** Actions to take **
A) List every environment variable that the [ENV] section of the MySQL clone bug report below defines.
B) Carry the MySQL clone bug report below forward, starting right after its last line.

** Given text **
╭──
Bug #108522 A failed clone cleanup is incomplete
Submitted: 16 Sep 2022 11:36 Modified: 16 Sep 2022 12:00
Reporter: Laurynas Biveinis (OCA) Email Updates:
Status: Verified Impact on me:
None 
Category:MySQL Server: Clone Plugin Severity:S3 (Non-critical)
Version:8.0.30 OS:Any
Assigned to: CPU Architecture:Any
Tags: Clone

[16 Sep 2022 11:36] Laurynas Biveinis
Description:
The clone docs [1] say:

"If a failure occurs while cloning data, the cloning operation is rolled back and all cloned data removed."

But, if we crash the remote donor in the middle of data copy, the client will stop the operation without removing the clone data dir.

[1]: https://dev.mysql.com/doc/refman/8.0/en/clone-plugin-failure-handling.html

How to repeat:
Using MTR with a debug build for crash injection. Add a crash point on donor:

diff --git a/storage/innobase/clone/clone0clone.cc b/storage/innobase/clone/clone0clone.cc
index 97f1b2d33b8..1a34b317466 100644
--- a/storage/innobase/clone/clone0clone.cc
+++ b/storage/innobase/clone/clone0clone.cc
@@ -1821,6 +1821,9 @@ int Clone_Task_Manager::change_state(Clone_Task *task,
         << "Clone Apply State Change : Number of tasks = " << m_num_tasks;
   }
 
+  if (new_state == CLONE_SNAPSHOT_REDO_COPY) {
+    DBUG_EXECUTE_IF("clone_donor_page_copy_end_crash", DBUG_SUICIDE(););
+  }
   err = m_clone_snapshot->change_state(state_desc, m_next_state,
                                        task->m_current_buffer,
                                        task->m_buffer_alloc_len, cbk);

MTR test .cnf file:

[mysqld.1]
server_id=1

[mysqld.2]
server_id=2

[ENV]
SERVER_PORT_1 = @mysqld.1.port
SERVER_SOCK_1 = @mysqld.1.socket

SERVER_PORT_2 = @mysqld.2.port
SERVER_SOCK_2 = @mysqld.2.socket

MTR test .test file:

--source include/have_debug.inc

--let $CLONE_DATADIR = $MYSQL_TMP_DIR/data_new

--echo Donor:

CREATE TABLE t1(col1 INT PRIMARY KEY, col2 CHAR(64));

INSERT INTO t1 VALUES (10, 'clone row 1');

--replace_result $CLONE_PLUGIN CLONE_PLUGIN
--eval INSTALL PLUGIN clone SONAME '$CLONE_PLUGIN'

--echo Client:
--connect(clone_conn_1,127.0.0.1,root,,test,$SERVER_PORT_2)
--replace_result $CLONE_PLUGIN CLONE_PLUGIN
--eval INSTALL PLUGIN clone SONAME '$CLONE_PLUGIN'

--echo Donor:
--connection default

SET GLOBAL clone_donor_timeout_after_network_failure=0;

--eval SET GLOBAL DEBUG="+d,clone_donor_page_copy_end_crash"
╰──
** Dataset extract **
╭──
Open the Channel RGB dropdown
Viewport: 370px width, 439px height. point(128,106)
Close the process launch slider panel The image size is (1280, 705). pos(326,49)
╰──
** Outputs **
A)
SERVER_PORT_1
SERVER_SOCK_1
SERVER_PORT_2
SERVER_SOCK_2

B)
--source include/expect_crash.inc

--connect(donor_conn_2,127.0.0.1,root,,test,$SERVER_PORT_1)

--connection clone_conn_1

--echo Client:

--let $HOST = 127.0.0.1
--let $PORT = $SERVER_PORT_1
--let $USER = root
--let remote_clone = 1
--let clone_remote_err=ER_CLONE_DONOR
--source ../mysql-test/suite/clone/include/clone_command.inc

--connection donor_conn_2
--disable_reconnect
--source include/wait_until_disconnected.inc
--source include/start_mysqld.inc

--connection default
--enable_reconnect
--source include/wait_until_connected_again.inc

--disconnect donor_conn_2
--connection clone_conn_1

# THIS SHOULD NOT BE REQUIRED:
# --force-rmdir $CLONE_DATADIR

--echo Donor:
--connection default

SET GLOBAL clone_donor_timeout_after_network_failure=0;

--connection clone_conn_1

--echo Client:
--let clone_remote_err=
--source ../mysql-test/suite/clone/include/clone_command.inc

--connection default

DROP TABLE t1;
UNINSTALL PLUGIN clone;

--force-rmdir $CLONE_DATADIR

The test will fail on the second clone attempt (that should be succeeding) with:
mysqltest: At line 138: Query 'CLONE INSTANCE FROM $USER@$HOST:$PORT IDENTIFIED BY '' $remote_dir_clause' failed.
ERROR 1007 (HY000): Can't create database '/path/to/var/tmp/data_new'; database exists

The data_new directory will exist and there will be t1.ibd inside too.

If the commented-out --force-rmdir line is uncommented, then the test passes.
[16 Sep 2022 12:00] MySQL Verification Team
Hello Laurynas,

Thank you for the report and feedback!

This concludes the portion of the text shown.